Amos said Casey’s family was given little hope of his surviving the stroke but, being the tough guy Casey was, he pulled through.

“Bud had three more years given to him and, in those three years he brought a lot of joy to a lot of people,” Amos said. “He had the ability to touch people’s lives. He was fun to be around. To know Bud was to love him.”

Casey was an All-American football player at Dothan High School and was a member of Paul “Bear” Bryant’s first recruiting class at Alabama.

“Bud and Bill Rice from Troy went to Tuscaloosa to play for Coach Bryant,” Amos said. “Bud played for two years but had a knee injury. He transferred to Northeastern State University in Oklahoma and played and coached there. He’s in the Hall of Fame out there. He was drafted by the Miami Dolphins in 1966.

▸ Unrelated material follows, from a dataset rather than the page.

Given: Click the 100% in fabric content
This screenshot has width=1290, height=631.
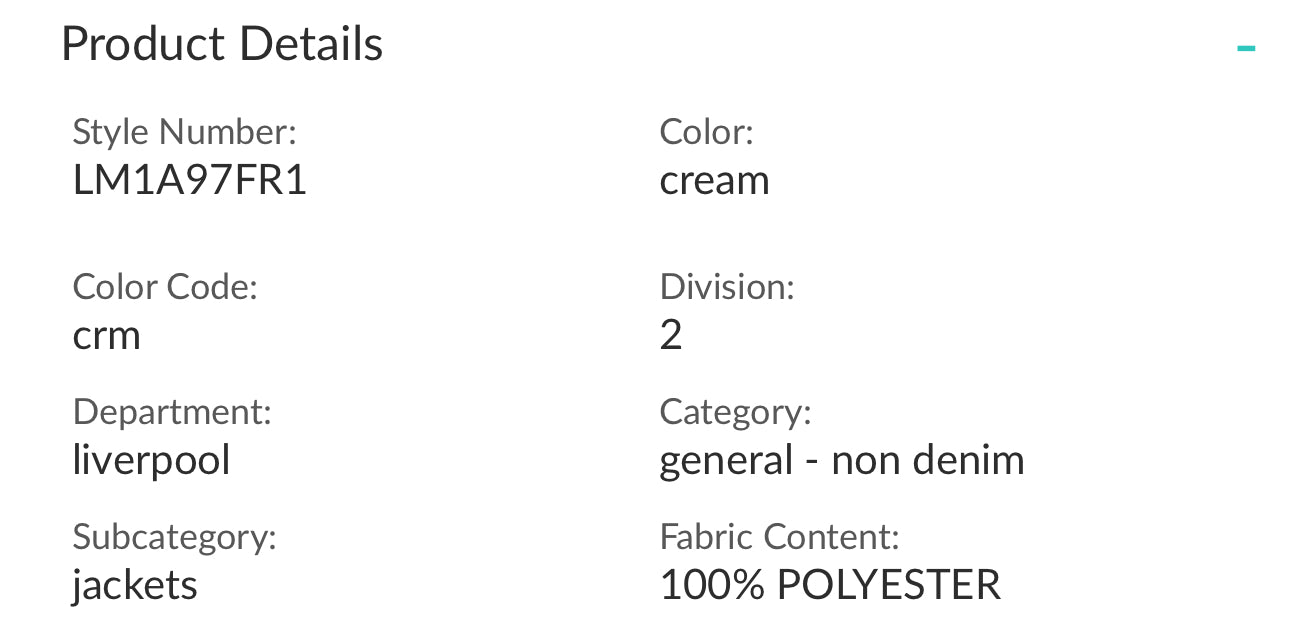Looking at the screenshot, I should (x=712, y=585).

Amos said Casey coached at the University of Tampa and then Georgia Tech.

“He then went out to Lubbock, Texas and coached at Texas Tech before going to Auburn, where he and Coach Larry Blakeney coached under Pat Dye.”

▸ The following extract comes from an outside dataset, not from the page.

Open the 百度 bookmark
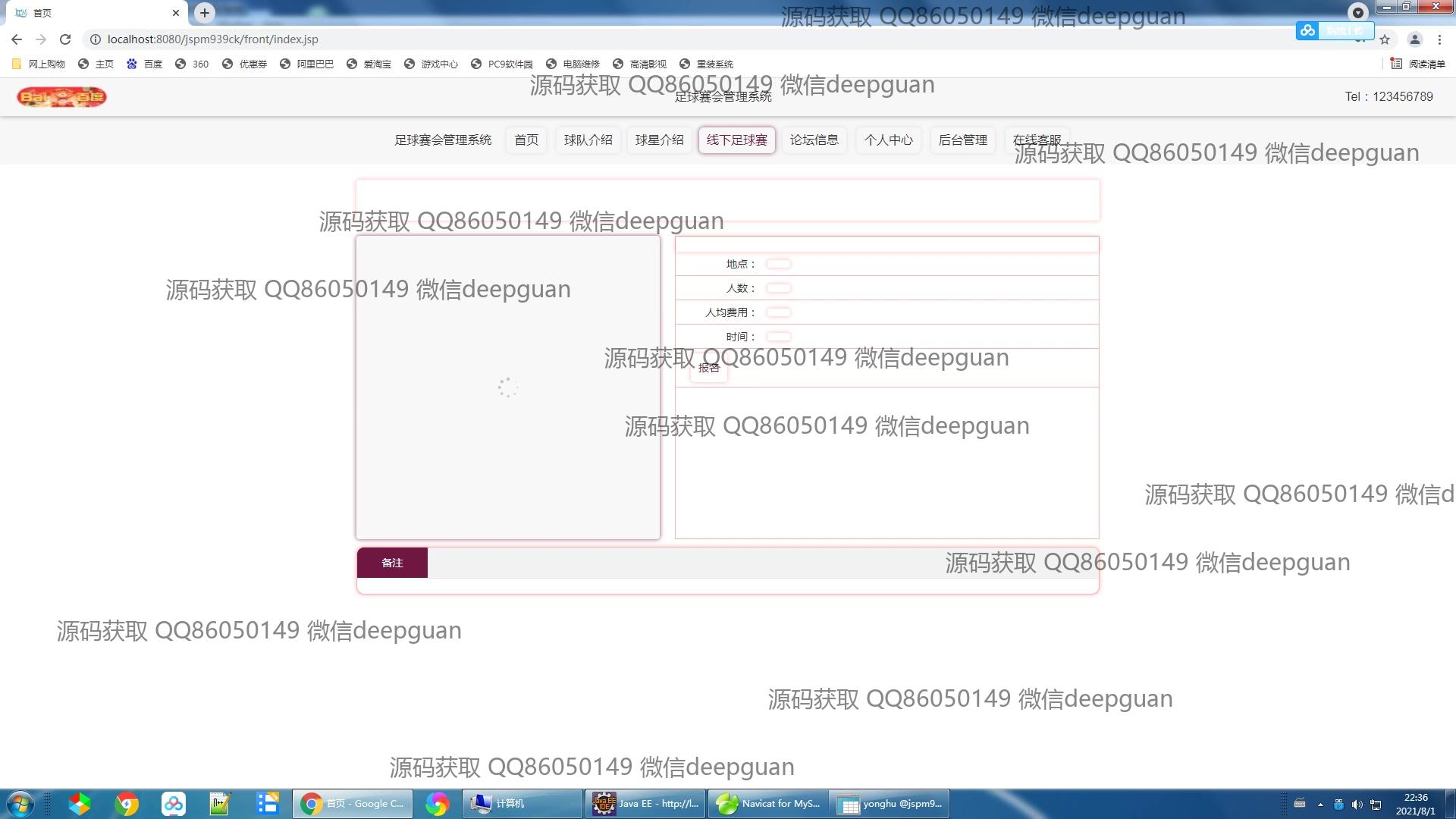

At Auburn Amos said Casey coached star running backs, including Bo Jackson, Brent Fullwood and Lionel James.

“Bud was called ‘Blood on the Saddle’ because he believed in hardnosed football,” Amos said. “He was a dominant kind of guy. He was tough on the field but he had a good heart and a soft heart.”

After Casey left Auburn, he went to Texas Christian and coached with Pat Sullivan.

“In 2000, Casey came to Troy and enjoyed being involved with Troy University,” Amos said. “He loved to fish and to just sit around a talk with anybody that would talk with him. He had a lot of interests. He loved his family, his kids and grandkids. Bud was the kind of guy that would give you the shirt off his back. There will never be another Bud Casey. I’m glad I got to spend time with him every morning for all those years. I know I won’t ever forget him. He was just that kind of guy.”